A esta hora en que todo ángel se desdibuja
De bicicletas apiladas como animales mansos
Cuantos deseos de incendiar el piano que me trae la música de otro tiempo
O de gritar en el centro de la plaza:
¡Madres, no lleven sus niños a Mc Donalds!
Una ciudad puede ser el nido más bello de la locura
O la piedra donde se pudren las esperas
Como frutas olvidadas.

Aquí se gasta la vida buscando una sonrisa entre extraños
La soledad es una estación permanente
Cruel como los trenes que comen nieve en invierno
Lo saben los jóvenes que beben cerveza con sabor a llanto
Lo saben los viejos que ven el brillo de la muerte en la punta de sus zapatos
Y lo sabe Dios que ignora todas esas cosas.


José Antonio Funes

(Puerto Cortés, Honduras, 1963). Doctor en Literatura Española e Hispanoamericana, Universidad de Salamanca, España. Ha ejercido como Viceministro de Cultura y como Director de la Biblioteca Nacional de Honduras. En la actualidad reside en París, donde desempeña el cargo de Agregado Cultural en la embajada de Honduras.
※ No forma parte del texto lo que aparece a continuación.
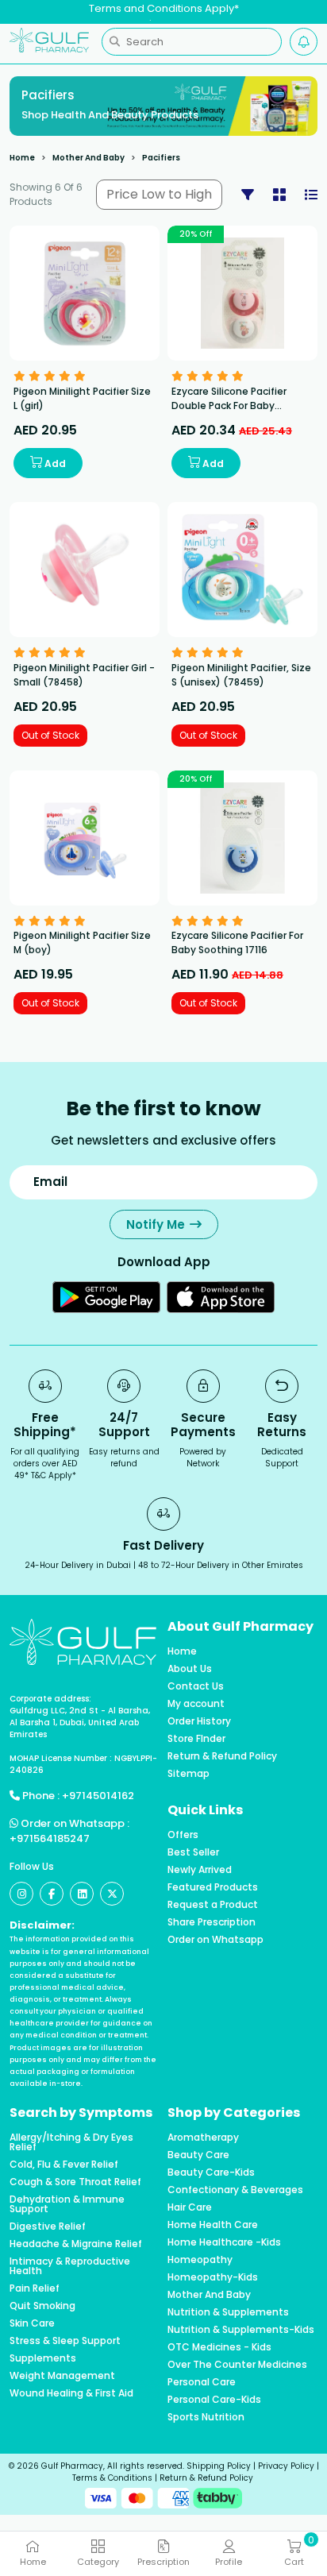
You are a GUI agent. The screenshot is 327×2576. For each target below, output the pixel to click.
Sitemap (188, 1773)
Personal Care (201, 2382)
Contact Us (195, 1686)
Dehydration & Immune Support (67, 2204)
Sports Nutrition (205, 2417)
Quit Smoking (42, 2306)
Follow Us (32, 1866)
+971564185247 (50, 1838)
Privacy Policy (286, 2466)
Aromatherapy (203, 2137)
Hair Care (189, 2207)
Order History (199, 1721)
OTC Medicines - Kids (219, 2347)
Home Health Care (212, 2225)
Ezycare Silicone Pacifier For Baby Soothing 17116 (237, 942)
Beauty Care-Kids (211, 2172)
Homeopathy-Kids (212, 2277)
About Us (189, 1669)
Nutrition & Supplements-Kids (240, 2330)
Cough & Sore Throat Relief (75, 2182)
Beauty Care (198, 2155)
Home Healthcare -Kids (224, 2242)
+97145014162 (98, 1795)
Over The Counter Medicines (237, 2364)
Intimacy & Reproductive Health (70, 2266)
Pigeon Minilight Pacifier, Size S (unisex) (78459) (241, 675)
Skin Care (32, 2323)
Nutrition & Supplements (228, 2312)
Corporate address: (50, 1699)
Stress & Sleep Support (65, 2341)
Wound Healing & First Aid (71, 2393)
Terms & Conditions (112, 2478)
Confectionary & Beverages (235, 2190)
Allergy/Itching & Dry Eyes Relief (71, 2142)
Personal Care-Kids (214, 2399)
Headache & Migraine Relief (76, 2244)
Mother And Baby (88, 158)
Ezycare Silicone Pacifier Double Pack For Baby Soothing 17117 (229, 405)
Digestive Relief (48, 2226)
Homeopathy (200, 2260)
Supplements (43, 2358)
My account (196, 1704)
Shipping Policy (219, 2466)
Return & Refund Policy (222, 1756)
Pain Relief (35, 2288)
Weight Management (62, 2376)
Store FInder (196, 1739)
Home (22, 158)
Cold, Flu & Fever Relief (64, 2164)
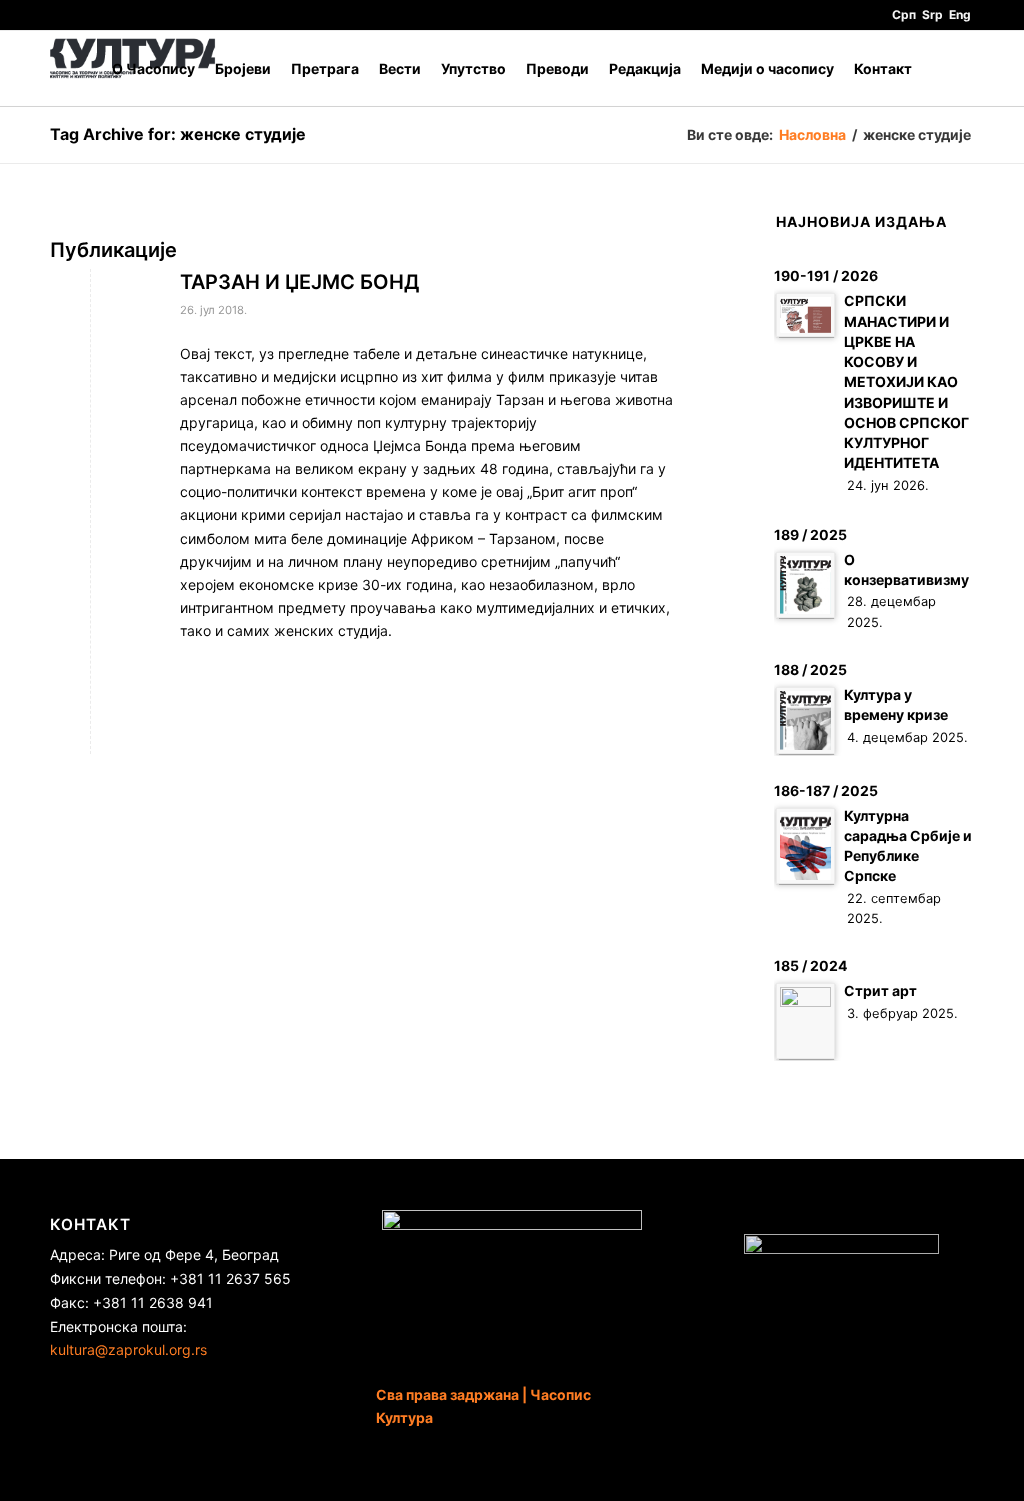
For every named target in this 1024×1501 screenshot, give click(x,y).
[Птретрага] (954, 68)
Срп (904, 14)
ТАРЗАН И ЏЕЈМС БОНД (300, 282)
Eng (960, 14)
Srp (932, 14)
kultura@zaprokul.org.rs (128, 1349)
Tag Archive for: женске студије (178, 134)
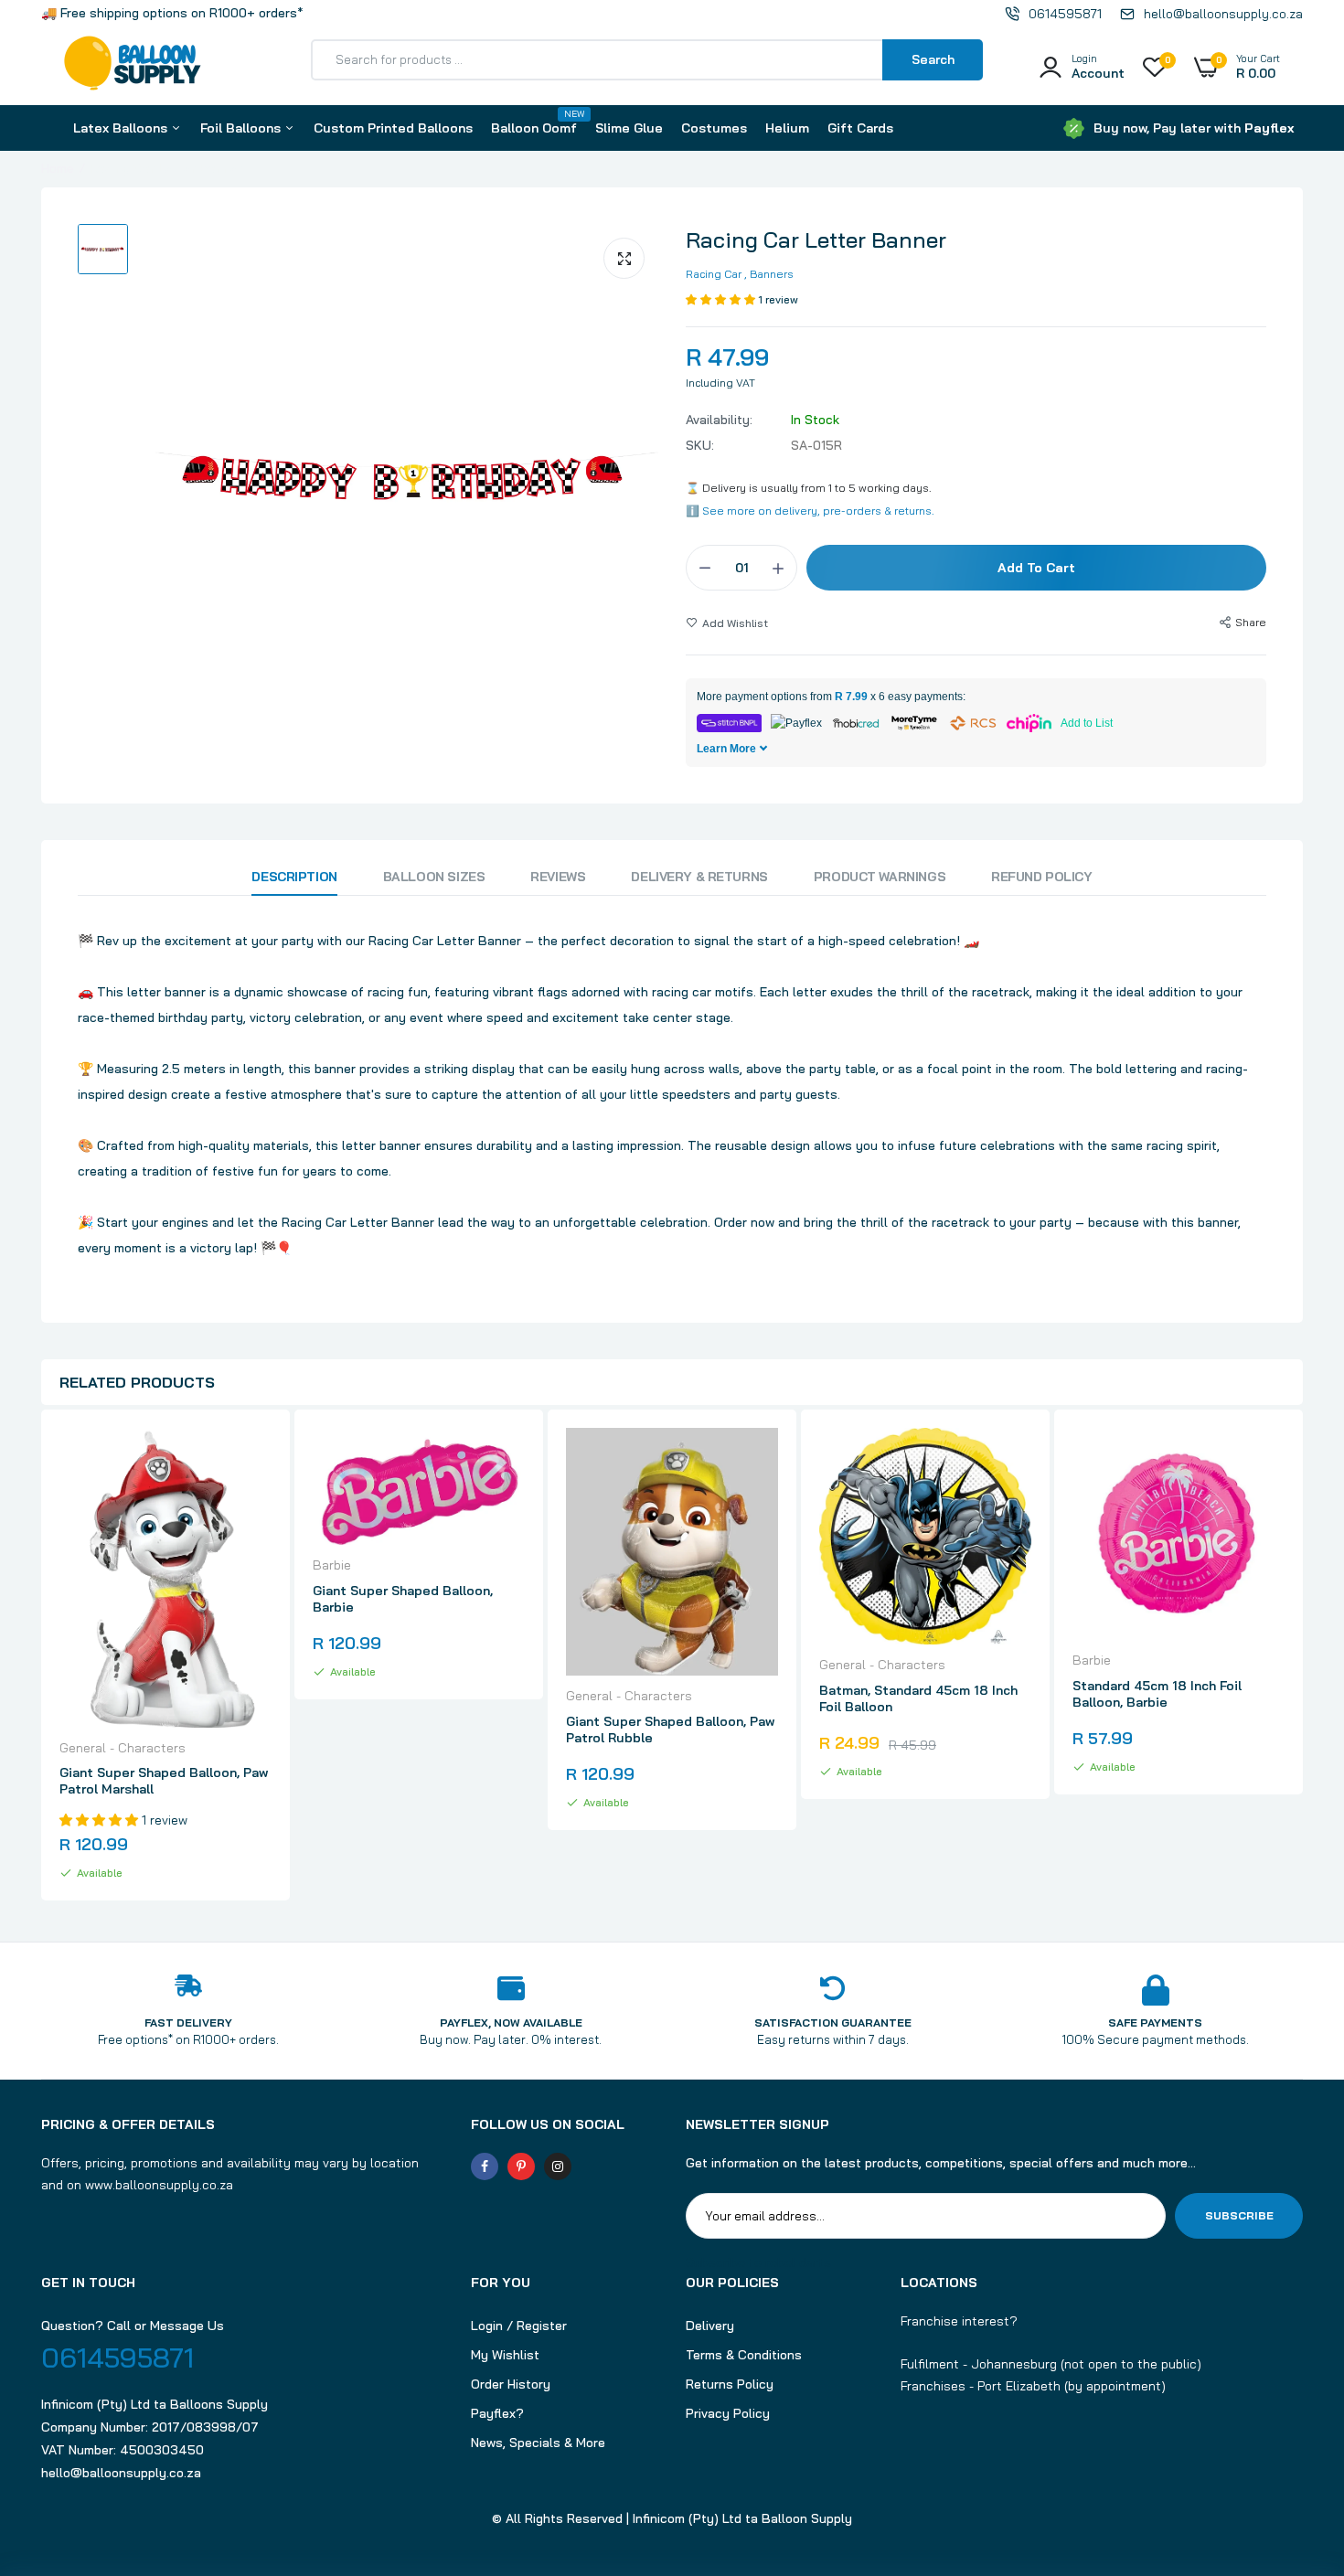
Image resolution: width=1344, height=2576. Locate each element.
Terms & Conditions (744, 2355)
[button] (722, 299)
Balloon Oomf (534, 122)
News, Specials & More (538, 2442)
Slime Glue (629, 128)
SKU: (700, 445)
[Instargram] (557, 2166)
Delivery (710, 2325)
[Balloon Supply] (132, 67)
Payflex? (497, 2413)
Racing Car (713, 274)
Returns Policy (729, 2384)
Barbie (332, 1565)
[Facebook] (484, 2166)
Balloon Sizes (434, 876)
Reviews (557, 876)
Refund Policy (1042, 876)
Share (1250, 622)
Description (293, 876)
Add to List (1087, 723)
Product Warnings (879, 876)
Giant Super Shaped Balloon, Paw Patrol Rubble (670, 1729)
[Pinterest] (521, 2166)
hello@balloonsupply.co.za (121, 2472)
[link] (255, 1458)
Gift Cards (860, 128)
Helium (787, 128)
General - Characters (122, 1748)
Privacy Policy (728, 2413)
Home (57, 168)
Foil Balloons (242, 128)
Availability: (719, 419)
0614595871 (117, 2357)
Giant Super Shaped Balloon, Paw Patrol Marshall (163, 1780)
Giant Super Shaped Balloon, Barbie (403, 1598)
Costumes (714, 128)
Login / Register (519, 2325)
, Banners (769, 274)
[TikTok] (594, 2166)
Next (1303, 1657)
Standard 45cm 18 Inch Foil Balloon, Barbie (1157, 1693)
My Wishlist (505, 2355)
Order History (510, 2384)
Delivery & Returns (699, 876)
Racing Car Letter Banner (816, 239)
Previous (41, 1657)
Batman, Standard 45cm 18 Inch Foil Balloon (918, 1698)
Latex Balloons (122, 128)
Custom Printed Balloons (393, 128)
Ha publicado los siguientes libros de poesía: Modo de ser, Editorial de la UNAH, 1989; A quien Corresponda, Centro Editorial de San Pedro Sula, 1995 y Agua del tiempo, Centro Editorial de la Diputación de Málaga, 1999. Asimismo, ha participado en las siguientes antologías: Aventuras Sigilosas, (Colombia): antología de poesía hispanoamericana, 1989. Palabras de Paso: Antología de poetas en Salamanca, 1975-2001, Ediciones Amaro, Salamanca, España, 2001; Antología de poetas hispanoamericanos, Ayuntamiento de Salamanca, España, 2002. Cuarta dimensión de la tarde: Antología de poetas hondureños y cubanos, coedición entre Editorial Nagg y Nell, San Pedro Sula, Honduras, y Ediciones La luz, Holguín, Cuba, 2011.